She lives and works out here in West Texas, but lately seems to be everywhere, kicking off a series of “Global Weirding” videos, posting on Twitter and Facebook, and speaking anywhere from local churches to international conferences. Last week, she appeared at the White House to discuss climate change with President Obama and the actor Leonardo DiCaprio at the first South by South Lawn ideas festival.

When she started her work spreading the word about climate change in Texas, very few people in the Lone Star State believed it was happening, and even fewer believed that people were causing it. Since then, acceptance has grown: A 2013 poll by the Yale Program on Climate Change Communication found that seven in 10 Texans agree that climate change is real, though fewer than half said humans were the major cause.

Dr. Hayhoe has come to prominence in part because she is just so darned nice. It would be too easy to chalk that up to her Canadian background — she says it does help explain her commitment to finding consensus — and she has found that she gets her science across more effectively if she can connect with people personally. In a nation seemingly addicted to argument as a blood sport, she conciliates. On a topic so contentious that most participants snarl, she smiles. She is an evangelical Christian, and she does not flinch from using the language of faith and stewardship to discuss the fate of the planet

“Katharine Hayhoe is a national treasure,” said Anthony Leiserowitz, the director of the Yale Program on Climate Change Communication. He said that she combined powerful communications skills, world-class scientific credentials and an ability to relate to conservative religious communities that can be skeptical about the risks of a changing climate.

Gavin Schmidt, a NASA climate scientist, said in an email that Dr. Hayhoe’s faith is an important factor, because “people can accept unwelcome truths much more readily if they come from within, rather than from outside, their community/family/group.”

While some climate warriors treat those who are not inclined to believe them as dupes or fools, she wants to talk. “If you begin a conversation with, ‘You’re an idiot,’ that’s the end of the conversation, too,” she said over tacos at a Tex-Mex restaurant, having ordered in the fluent Spanish she picked up during her parents’ missionary service in Colombia.

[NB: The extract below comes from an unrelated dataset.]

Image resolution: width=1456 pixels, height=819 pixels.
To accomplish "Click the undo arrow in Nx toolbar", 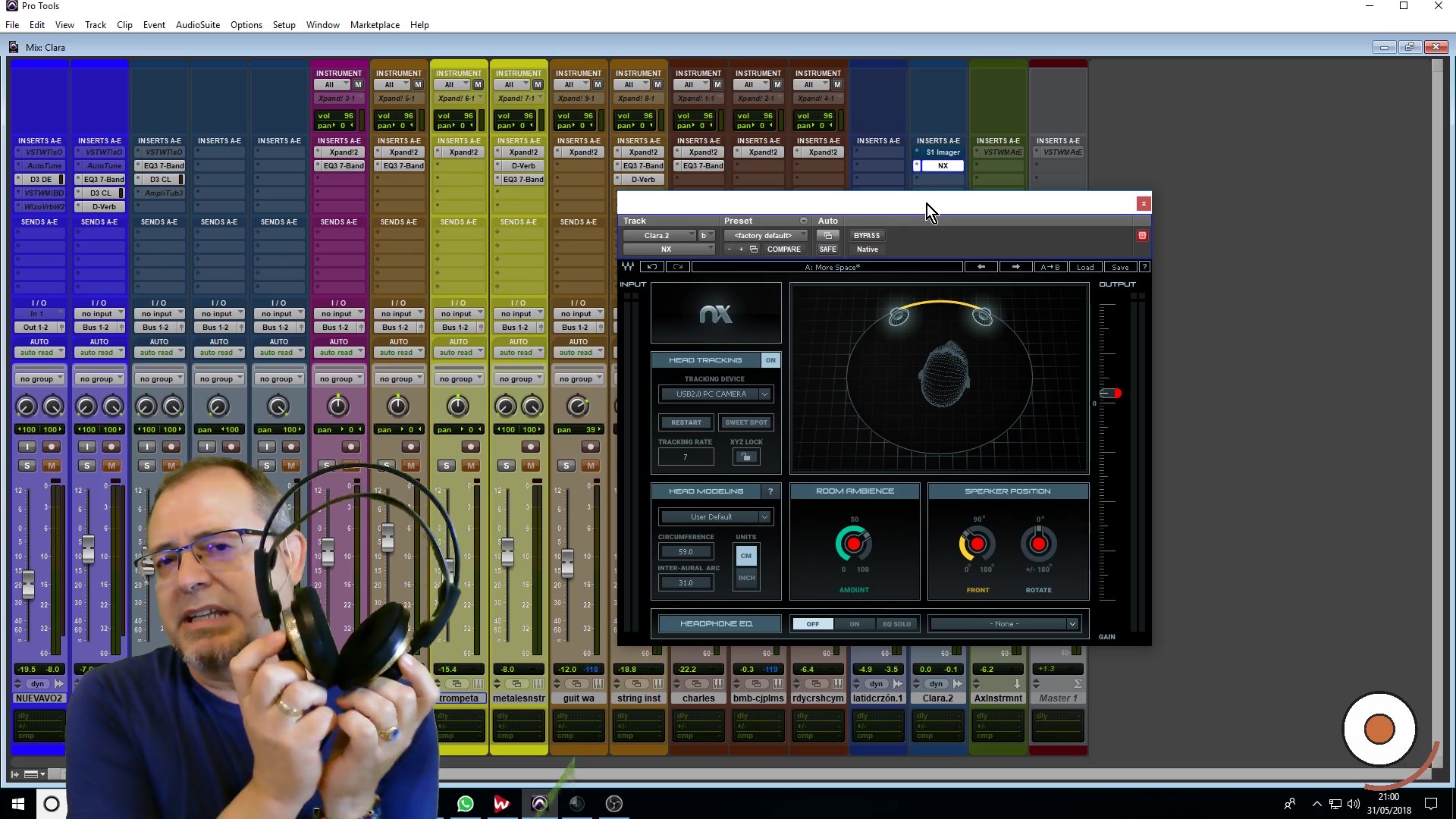I will (x=651, y=267).
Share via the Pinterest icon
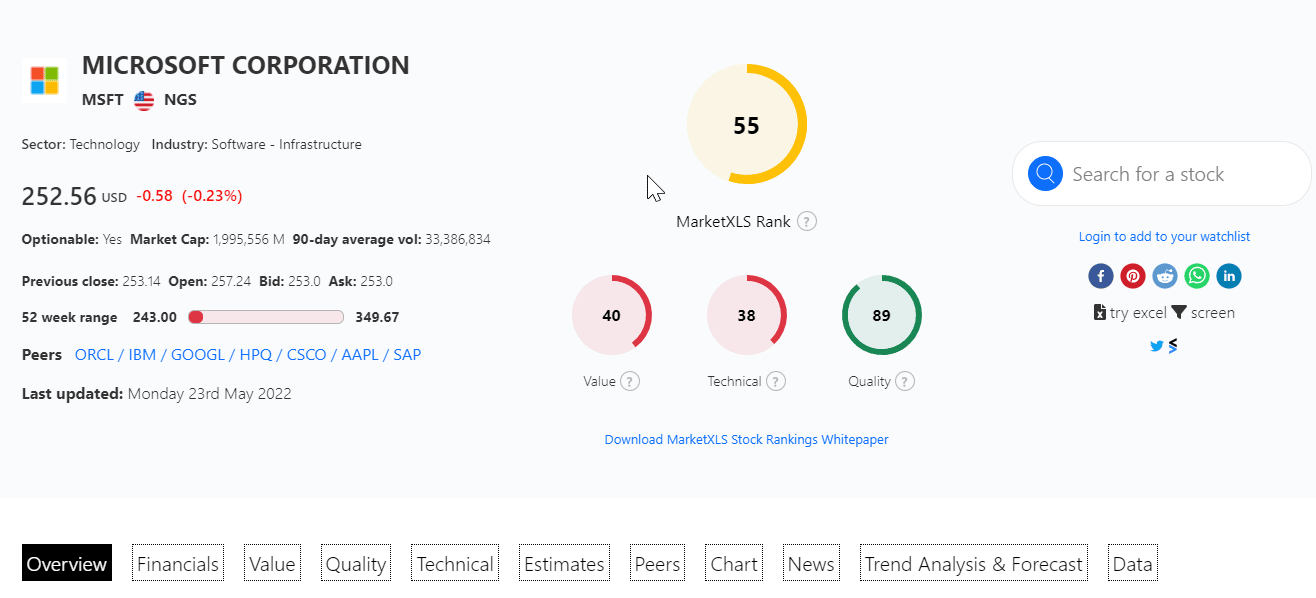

She is 44, but seems younger — someone who speaks with authority but can punctuate a statement about a surprising scientific fact with a wondering, almost giggly, “Isn’t that crazy?”

Now, in a presidential election race with high stakes for responding to climate change — Donald J. Trump has called global warming a hoax and would reverse deals that President Obama has spearheaded to reduce greenhouse gas emissions, while Hillary Clinton has called for continuing along Mr. Obama’s path — there is room for many approaches. Some will rally the troops; she will reach out to the quiet people in the middle, the undecided, who might listen.

Some in the climate community argue that congeniality like Dr. Hayhoe’s can be counterproductive, especially when well-funded deniers of climate science spread disinformation and vituperation. Michael E. Mann, a climate scientist and author at Pennsylvania State University, said locking horns has its place, too: “There is also a role for an approach that takes bad actors to task, naming names when it comes to the worst climate villains, those who are knowingly misleading the public and policy makers. Such an approach doesn’t necessarily endear oneself to the hard-core climate change deniers, but it does help to expose the deceit, and in my view it is important for the public to know about that.”